Lo castigaron muy poco los toros y eso que ha sido, dentro de los de su generación, el de carrera más larga y densa. Torero de todos los mundos, pues a su papel de primera figura en España se unió enseguida, y del primer al último día, el de torero predilecto en Colombia y Ecuador y, desde luego, su carácter de estrella indiscutible de la temporada francesa. La plaza de Manzanares fue, con diferencia, la Maestranza de Sevilla, donde sintió hasta la misma tarde de su despedida un aliento y entendimientos sin parangón posible. Fue ‘torero de Sevilla’. Madrid, en cambio, y pese a ser su plaza de lanzamiento y visado, resultó ser un calvario muchas tardes. Castigado con severidad excepcional y hasta negado por algunos santones de la crítica taurina de los años 80, Manzanares superó esa prueba sin descomponerse ni ofuscarse. Una muestra de carácter.

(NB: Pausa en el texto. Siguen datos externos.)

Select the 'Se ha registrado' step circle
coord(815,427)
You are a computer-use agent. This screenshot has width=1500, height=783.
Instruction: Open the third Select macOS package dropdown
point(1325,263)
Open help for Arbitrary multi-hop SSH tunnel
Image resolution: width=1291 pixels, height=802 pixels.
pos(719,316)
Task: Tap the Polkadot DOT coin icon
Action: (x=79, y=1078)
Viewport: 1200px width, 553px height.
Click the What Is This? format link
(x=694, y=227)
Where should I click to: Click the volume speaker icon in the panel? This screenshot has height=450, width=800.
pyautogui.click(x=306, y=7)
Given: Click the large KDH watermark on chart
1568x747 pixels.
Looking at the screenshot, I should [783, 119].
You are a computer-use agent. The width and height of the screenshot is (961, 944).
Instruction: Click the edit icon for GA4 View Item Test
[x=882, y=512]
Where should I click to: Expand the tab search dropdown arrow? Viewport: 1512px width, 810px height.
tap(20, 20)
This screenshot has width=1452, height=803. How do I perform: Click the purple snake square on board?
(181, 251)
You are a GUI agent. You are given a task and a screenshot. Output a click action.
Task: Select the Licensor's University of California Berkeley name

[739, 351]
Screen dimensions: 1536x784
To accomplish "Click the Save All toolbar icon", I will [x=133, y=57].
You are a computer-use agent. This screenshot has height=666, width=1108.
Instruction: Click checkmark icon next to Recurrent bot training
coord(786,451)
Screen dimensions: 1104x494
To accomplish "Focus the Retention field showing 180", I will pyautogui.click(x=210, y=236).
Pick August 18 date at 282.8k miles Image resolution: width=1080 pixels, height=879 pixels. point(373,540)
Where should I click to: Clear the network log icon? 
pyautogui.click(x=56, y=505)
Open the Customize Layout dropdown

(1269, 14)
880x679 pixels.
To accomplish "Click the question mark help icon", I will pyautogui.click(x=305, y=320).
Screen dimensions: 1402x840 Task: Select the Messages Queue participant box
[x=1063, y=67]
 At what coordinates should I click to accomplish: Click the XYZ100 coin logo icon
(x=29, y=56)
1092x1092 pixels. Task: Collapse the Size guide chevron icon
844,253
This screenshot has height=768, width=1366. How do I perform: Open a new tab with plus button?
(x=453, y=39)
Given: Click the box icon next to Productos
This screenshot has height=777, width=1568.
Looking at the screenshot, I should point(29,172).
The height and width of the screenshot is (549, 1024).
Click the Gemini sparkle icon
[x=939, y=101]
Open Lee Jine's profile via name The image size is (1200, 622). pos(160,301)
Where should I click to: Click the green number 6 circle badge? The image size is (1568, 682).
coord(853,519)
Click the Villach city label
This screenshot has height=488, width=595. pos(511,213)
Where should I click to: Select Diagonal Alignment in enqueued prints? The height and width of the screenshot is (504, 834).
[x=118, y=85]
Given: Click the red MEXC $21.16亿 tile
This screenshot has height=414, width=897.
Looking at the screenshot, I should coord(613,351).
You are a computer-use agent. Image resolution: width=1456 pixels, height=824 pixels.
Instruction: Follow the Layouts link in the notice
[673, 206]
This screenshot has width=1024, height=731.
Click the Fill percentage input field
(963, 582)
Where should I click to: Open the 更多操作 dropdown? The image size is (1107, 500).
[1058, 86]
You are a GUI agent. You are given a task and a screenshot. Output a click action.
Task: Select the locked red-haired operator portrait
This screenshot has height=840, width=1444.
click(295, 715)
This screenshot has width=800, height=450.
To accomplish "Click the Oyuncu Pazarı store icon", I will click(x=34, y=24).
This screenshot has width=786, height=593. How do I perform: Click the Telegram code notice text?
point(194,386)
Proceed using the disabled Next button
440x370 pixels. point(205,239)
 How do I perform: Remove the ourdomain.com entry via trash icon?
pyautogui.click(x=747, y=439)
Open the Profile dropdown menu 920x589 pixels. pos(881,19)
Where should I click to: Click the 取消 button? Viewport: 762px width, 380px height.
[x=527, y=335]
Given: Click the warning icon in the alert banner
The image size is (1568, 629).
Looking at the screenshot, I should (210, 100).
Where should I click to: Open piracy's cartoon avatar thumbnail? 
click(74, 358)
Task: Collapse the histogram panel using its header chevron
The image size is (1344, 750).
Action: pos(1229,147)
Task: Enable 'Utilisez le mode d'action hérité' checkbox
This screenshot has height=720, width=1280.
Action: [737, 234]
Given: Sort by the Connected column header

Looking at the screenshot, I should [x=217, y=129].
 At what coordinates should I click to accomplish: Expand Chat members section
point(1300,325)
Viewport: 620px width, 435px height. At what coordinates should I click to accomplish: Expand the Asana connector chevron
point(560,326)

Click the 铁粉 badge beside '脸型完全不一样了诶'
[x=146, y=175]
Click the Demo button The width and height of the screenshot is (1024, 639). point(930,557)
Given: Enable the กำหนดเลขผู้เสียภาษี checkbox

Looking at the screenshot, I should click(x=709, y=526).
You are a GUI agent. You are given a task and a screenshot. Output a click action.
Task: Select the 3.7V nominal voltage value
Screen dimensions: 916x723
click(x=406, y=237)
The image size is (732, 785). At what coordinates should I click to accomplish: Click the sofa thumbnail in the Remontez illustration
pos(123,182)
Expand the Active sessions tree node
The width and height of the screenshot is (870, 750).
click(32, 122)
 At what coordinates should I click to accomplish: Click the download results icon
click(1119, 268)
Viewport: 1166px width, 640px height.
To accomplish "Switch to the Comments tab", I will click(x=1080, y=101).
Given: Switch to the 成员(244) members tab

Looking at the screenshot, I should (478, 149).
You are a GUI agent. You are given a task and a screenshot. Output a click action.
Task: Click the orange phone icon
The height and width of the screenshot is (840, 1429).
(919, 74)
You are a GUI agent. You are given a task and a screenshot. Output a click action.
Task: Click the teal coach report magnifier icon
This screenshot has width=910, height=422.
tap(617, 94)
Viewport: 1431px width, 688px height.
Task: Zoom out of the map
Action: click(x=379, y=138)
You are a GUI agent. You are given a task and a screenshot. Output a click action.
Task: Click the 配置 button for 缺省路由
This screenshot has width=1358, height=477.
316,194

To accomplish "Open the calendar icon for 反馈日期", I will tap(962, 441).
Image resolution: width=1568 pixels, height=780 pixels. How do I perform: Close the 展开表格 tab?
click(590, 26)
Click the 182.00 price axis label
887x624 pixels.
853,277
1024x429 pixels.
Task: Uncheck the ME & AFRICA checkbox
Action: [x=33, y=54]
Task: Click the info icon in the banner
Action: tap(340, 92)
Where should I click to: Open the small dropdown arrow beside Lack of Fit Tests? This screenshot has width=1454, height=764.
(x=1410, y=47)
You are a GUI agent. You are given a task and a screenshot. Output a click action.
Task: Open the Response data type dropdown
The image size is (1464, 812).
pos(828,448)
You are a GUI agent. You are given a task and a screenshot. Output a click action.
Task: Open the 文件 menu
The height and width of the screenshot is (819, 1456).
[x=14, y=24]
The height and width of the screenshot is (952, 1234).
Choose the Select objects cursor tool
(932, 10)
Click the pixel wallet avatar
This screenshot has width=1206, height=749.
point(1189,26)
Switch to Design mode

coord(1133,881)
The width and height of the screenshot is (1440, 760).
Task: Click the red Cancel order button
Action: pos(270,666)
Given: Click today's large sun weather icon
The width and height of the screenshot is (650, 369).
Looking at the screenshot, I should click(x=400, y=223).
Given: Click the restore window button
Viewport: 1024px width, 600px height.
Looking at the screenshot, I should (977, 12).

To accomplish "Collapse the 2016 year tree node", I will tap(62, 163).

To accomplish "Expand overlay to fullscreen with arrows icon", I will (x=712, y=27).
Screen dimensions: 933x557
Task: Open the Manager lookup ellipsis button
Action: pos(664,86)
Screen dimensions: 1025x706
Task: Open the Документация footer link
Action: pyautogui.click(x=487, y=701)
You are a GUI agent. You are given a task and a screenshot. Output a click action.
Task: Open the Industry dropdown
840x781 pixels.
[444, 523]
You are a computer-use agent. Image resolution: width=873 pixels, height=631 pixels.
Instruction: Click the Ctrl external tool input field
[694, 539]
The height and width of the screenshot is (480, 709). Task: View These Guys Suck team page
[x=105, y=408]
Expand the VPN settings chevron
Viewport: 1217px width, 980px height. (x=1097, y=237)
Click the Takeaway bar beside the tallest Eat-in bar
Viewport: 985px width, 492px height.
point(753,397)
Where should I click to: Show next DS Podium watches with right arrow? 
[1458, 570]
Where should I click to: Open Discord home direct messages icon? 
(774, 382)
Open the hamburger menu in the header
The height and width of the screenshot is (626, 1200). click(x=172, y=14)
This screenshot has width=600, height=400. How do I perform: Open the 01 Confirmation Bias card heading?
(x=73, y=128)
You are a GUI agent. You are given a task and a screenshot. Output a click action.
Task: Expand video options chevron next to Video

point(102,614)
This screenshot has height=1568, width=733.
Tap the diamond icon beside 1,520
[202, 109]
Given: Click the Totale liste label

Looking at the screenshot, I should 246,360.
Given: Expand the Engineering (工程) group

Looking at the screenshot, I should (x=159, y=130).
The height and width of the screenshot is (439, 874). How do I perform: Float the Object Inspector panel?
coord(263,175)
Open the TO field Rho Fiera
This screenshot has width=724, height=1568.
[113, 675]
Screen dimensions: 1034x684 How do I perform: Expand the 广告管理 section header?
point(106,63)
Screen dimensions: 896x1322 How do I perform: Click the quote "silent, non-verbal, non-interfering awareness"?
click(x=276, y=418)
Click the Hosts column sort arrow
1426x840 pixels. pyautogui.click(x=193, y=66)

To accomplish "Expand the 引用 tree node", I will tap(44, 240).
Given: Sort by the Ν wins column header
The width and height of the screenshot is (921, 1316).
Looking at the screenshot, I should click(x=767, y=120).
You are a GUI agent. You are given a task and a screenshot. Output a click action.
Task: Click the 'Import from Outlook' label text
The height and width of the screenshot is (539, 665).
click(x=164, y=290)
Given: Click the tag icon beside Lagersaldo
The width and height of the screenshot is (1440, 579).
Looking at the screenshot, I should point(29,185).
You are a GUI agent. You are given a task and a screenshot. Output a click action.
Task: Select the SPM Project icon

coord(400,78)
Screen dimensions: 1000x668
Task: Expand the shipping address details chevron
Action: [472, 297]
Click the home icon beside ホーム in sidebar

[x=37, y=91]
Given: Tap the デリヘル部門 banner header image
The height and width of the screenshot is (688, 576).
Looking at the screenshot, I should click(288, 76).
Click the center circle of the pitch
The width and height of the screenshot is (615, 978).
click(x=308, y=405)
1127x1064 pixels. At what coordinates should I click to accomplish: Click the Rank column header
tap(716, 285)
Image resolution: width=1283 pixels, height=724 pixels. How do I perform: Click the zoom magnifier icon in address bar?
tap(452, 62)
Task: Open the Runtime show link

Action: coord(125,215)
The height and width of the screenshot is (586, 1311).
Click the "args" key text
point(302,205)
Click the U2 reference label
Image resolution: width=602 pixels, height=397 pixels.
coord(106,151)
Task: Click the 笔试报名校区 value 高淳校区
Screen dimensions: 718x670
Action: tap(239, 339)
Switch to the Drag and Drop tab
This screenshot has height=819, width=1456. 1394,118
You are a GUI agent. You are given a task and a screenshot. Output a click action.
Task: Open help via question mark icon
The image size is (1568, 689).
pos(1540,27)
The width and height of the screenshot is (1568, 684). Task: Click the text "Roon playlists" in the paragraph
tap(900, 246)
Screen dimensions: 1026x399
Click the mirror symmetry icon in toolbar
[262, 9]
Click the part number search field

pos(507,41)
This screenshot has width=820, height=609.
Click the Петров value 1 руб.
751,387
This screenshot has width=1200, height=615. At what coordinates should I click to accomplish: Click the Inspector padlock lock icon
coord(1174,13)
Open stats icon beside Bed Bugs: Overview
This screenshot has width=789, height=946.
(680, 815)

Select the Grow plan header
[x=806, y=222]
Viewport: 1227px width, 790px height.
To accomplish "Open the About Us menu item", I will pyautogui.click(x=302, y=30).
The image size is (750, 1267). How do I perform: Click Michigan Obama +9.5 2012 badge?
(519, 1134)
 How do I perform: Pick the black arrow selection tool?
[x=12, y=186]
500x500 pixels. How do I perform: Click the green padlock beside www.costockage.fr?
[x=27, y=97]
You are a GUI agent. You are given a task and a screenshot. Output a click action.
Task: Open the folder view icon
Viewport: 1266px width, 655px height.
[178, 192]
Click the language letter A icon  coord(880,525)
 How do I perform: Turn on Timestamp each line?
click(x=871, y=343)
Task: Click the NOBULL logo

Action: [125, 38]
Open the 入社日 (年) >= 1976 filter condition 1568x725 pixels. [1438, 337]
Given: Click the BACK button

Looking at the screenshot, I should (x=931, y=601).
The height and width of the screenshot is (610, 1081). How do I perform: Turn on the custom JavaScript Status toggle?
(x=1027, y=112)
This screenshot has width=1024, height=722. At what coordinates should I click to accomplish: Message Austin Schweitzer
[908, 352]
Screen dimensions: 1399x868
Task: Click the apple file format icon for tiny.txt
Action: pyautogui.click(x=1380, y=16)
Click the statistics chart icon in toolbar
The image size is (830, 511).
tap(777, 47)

Antes de que su primogénito y homónimo decidiera finalmente seguir en 2003 su misma aventura profesional, Manzanares -Manzanares padre- había sopesado la posibilidad de seguir en activo algún tiempo más. Hasta los 55 años tal vez. La irrupción de Manzanares hijo, con quien llegó a alternar, le hizo precipitar su retirada. Y, con ella, su apartamiento, que solo rompía para acudir de cuando en cuando para ver torear a su hijo José Mari o a Manolito Manzanares, rejoneador en activo.